Ati Radeon HD 4650 ca 55-80€
GeForce 9600GT - 9800GT ca 90-110@

Oder wenn du noch en bissl länger was von haben willst

GeForce 9800GTX+ ca 145€
Ati Radeon 4850 ca 140€

Alles PCI-E...


MfG


----------



## wowzocker30 (18. März 2009)

welche ist da besser 
http://www.mindfactory.de/product_info.php...y/13/act/search

http://www.mindfactory.de/product_info.php...y/13/act/search

http://www.mindfactory.de/product_info.php...y/13/act/search

http://www.mindfactory.de/product_info.php...y/13/act/search


----------



## Mjuu (18. März 2009)

schau zu solchen Sachen auch mal Bewertungen/Kundenrezessionen an. Haben mich auf jeden Fall bei einigen Käufen positiv beeinflusst!!


----------



## wowzocker30 (18. März 2009)

wobei ich immer ati hatte mich reizen die 3 karten kann mich nicht entscheiden

Gainward HD4670 HDMI Gefällt mir wegen den zahreichen anschlüßen
Sapphire HD3870 
Gainward HD3870


----------



## wowzocker30 (18. März 2009)

oder diese GAINWARD Radeon HD 4850 512MB 
welche der 4 ist die bessere


----------



## Asoriel (18. März 2009)

bitte sowas in PC-Technik fragen. So leid es mir tut (oder auch nicht), aber im WoW-Forum schreiben viele einfach nur, dass geschrieben ist, ohne auch nur die leiseste Ahnung zu haben.

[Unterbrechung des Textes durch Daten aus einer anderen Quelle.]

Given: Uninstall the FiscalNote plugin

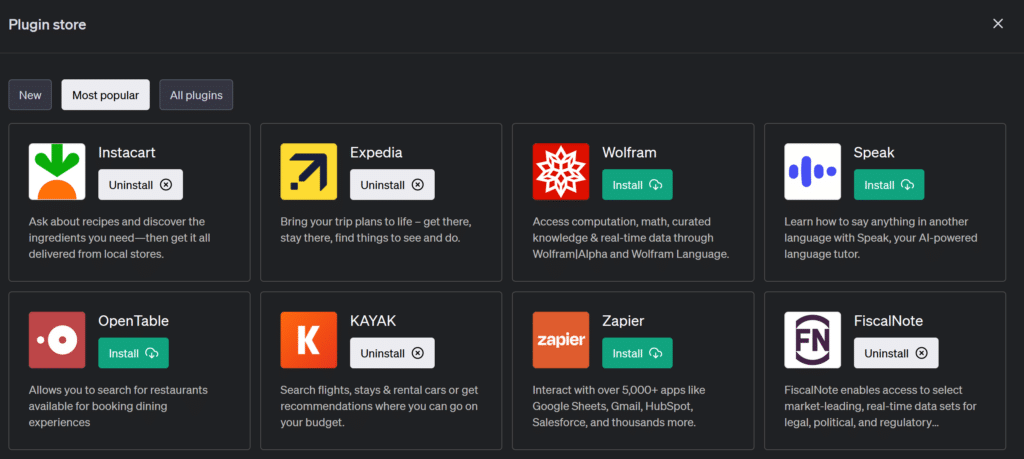Looking at the screenshot, I should point(896,353).
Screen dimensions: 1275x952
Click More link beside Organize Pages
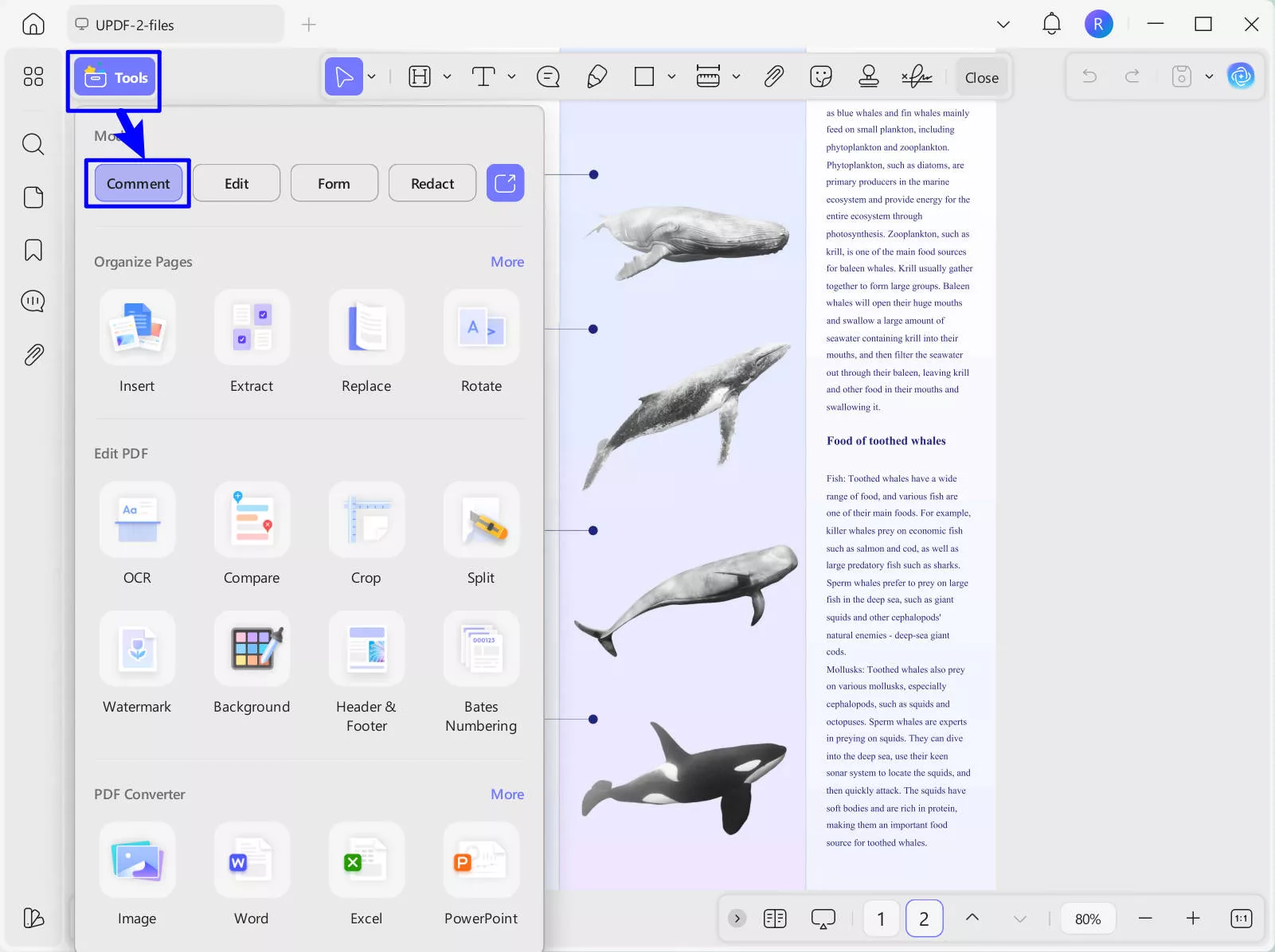(x=507, y=262)
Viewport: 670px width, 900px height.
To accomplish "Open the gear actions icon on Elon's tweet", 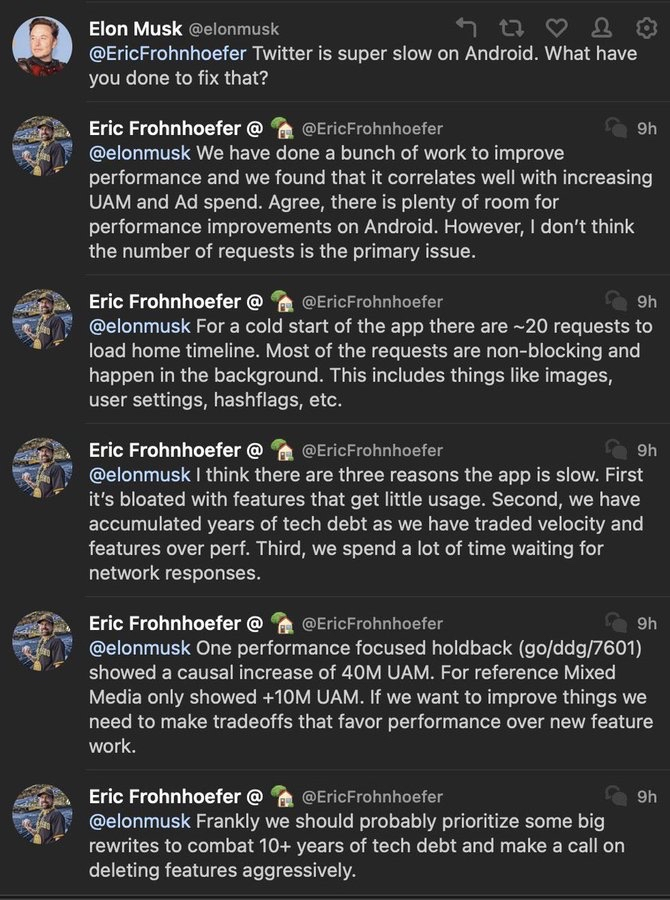I will coord(645,29).
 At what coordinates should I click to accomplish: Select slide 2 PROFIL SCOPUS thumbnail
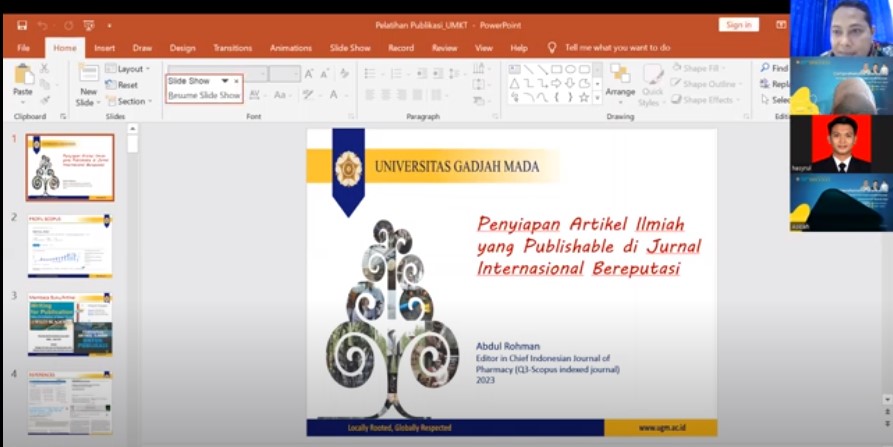69,246
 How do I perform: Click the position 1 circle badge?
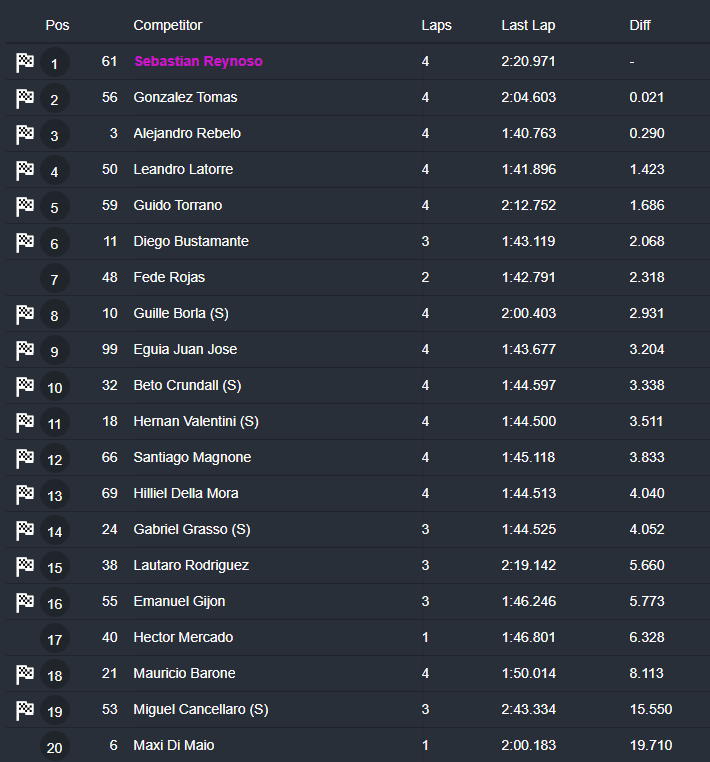[x=54, y=63]
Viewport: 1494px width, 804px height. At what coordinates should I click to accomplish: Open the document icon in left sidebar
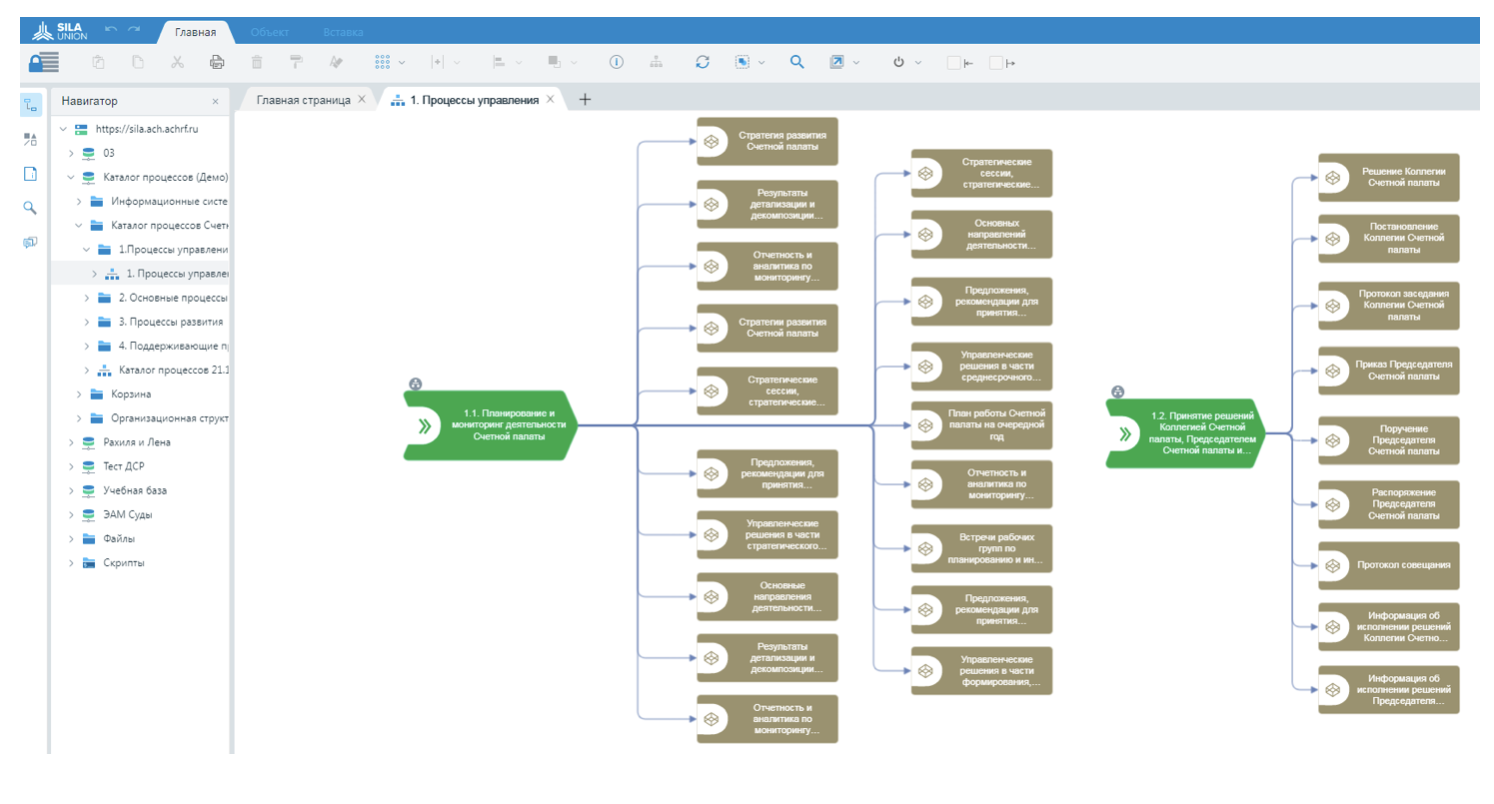click(30, 174)
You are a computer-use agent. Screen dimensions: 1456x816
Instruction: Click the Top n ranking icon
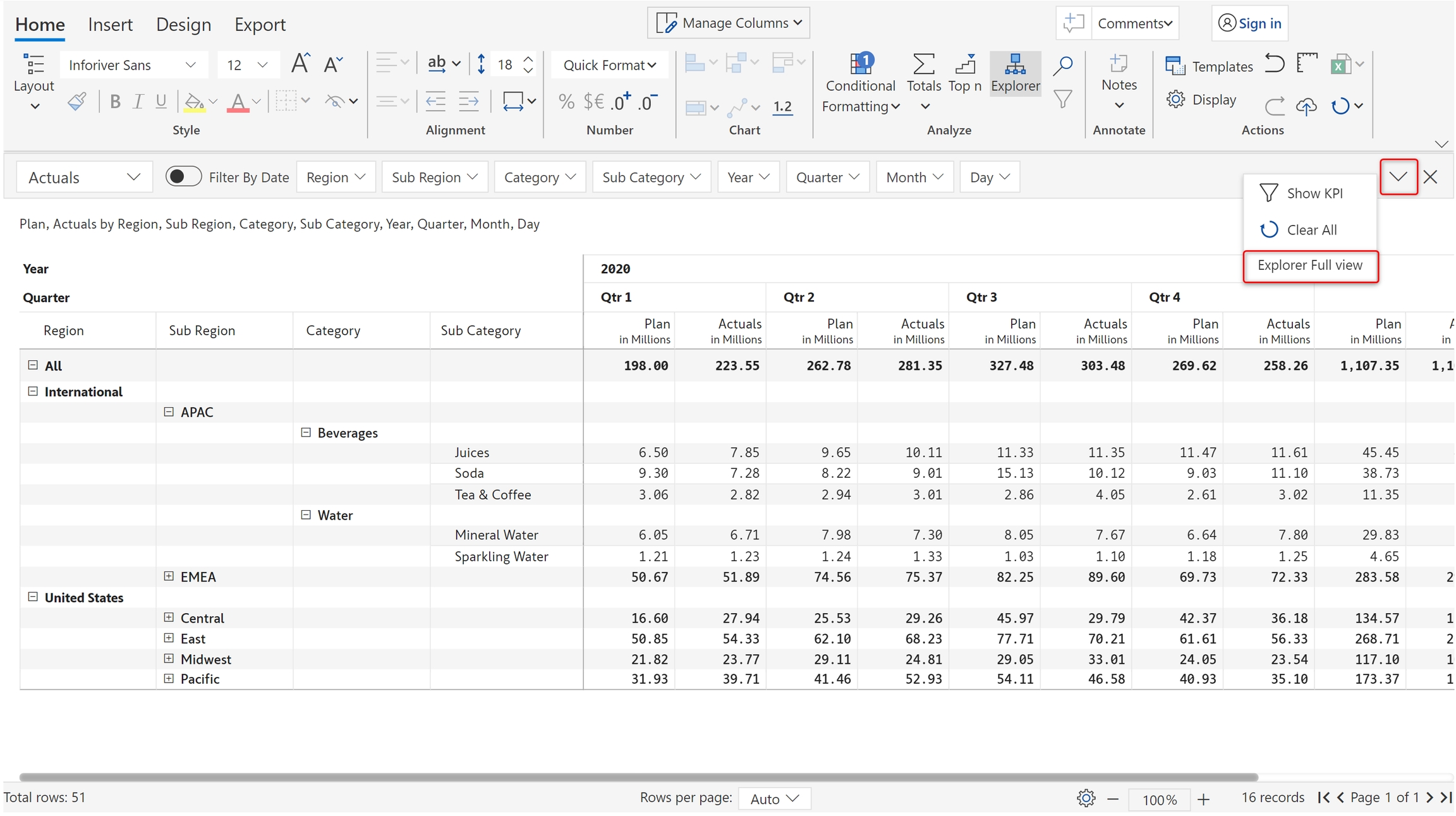click(965, 65)
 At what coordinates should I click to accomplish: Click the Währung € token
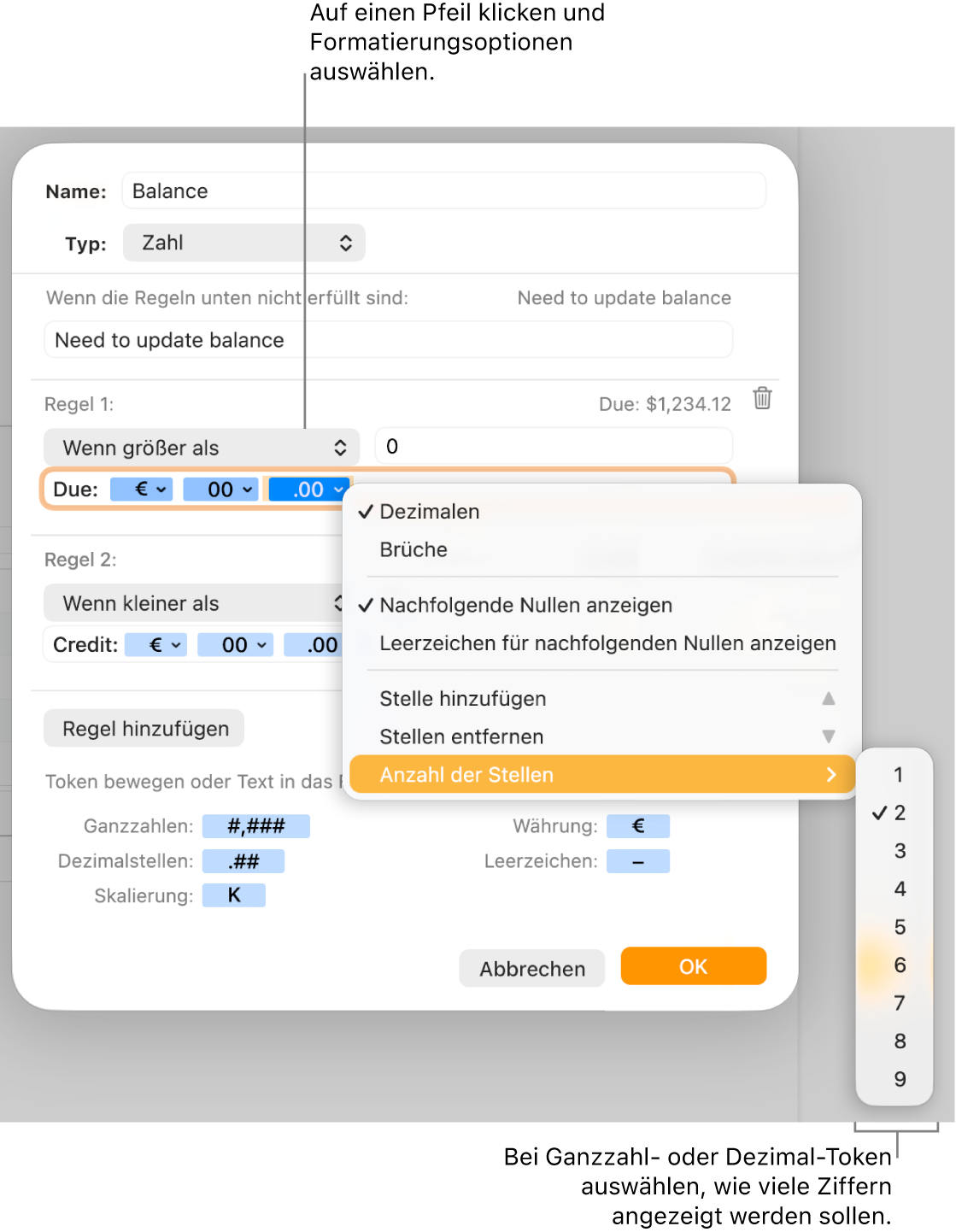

Die HD4650 hat VIEL zu wenig Leistung, als dass du WoW auf max. spielen kannst.

Außerdem hast du auch keine Auflösung angegeben. Wenn du auf 3.000.000x2.000.000 spielst, geht selbst der stärkste Rechner in die Knie. (nur so als Beispiel)

Wenn du eine taguliche Grafikkarte für den Preis willst, solltest du zur Gainward HD4850 greifen.

Hat dein Netzteil noch 2x4Pin oder 1x PCI-E (6Pin) frei? Ansonsten brauchst du auch noch ein neues Netzteil.

Die HD4850 ist für den Preis aber das mit Abstand beste was du bekommen kannst. Mit der hast du selbst in Spielen wie Crysis deinen Spaß.


----------



## RoOniX (18. März 2009)

> bitte sowas in PC-Technik fragen. So leid es mir tut (oder auch nicht), aber im WoW-Forum schreiben viele einfach nur, dass geschrieben ist, ohne auch nur die leiseste Ahnung zu haben.
> 
> Die HD4650 hat VIEL zu wenig Leistung, als dass du WoW auf max. spielen kannst.




Naja zu denen gehörst du wohl auch 


			Dieser Inhalt steht nur eingeloggten Mitgliedern zur Verfügung.
        



Ich spiele selber mit einer 4650 WoW auf vollen Einstellungen in 1280x1024 und bei mir hat es keine FPS einbrüche.

BTT: Die 4850 ist wirklich eine richtig geile Karte. Die würde ich dir empfehlen!


----------



## Ryyk (18. März 2009)

Für WoW reicht auch ein Toaster oder 'ne Brotschneidemaschine 


			Dieser Inhalt steht nur eingeloggten Mitgliedern zur Verfügung.
        



Ansonsten kann ich nur sagen, dass ich eine Mittelklasse-Grafikkarte kaufen würde, die sind meistens preiswert und bleiben trotzdem noch einige Zeit aktuell.


----------



## Arocareth (18. März 2009)

zu AMD/Ati aber ein Hinweis: Stehst du auf Texturflimmern bzw macht es dir nichts aus?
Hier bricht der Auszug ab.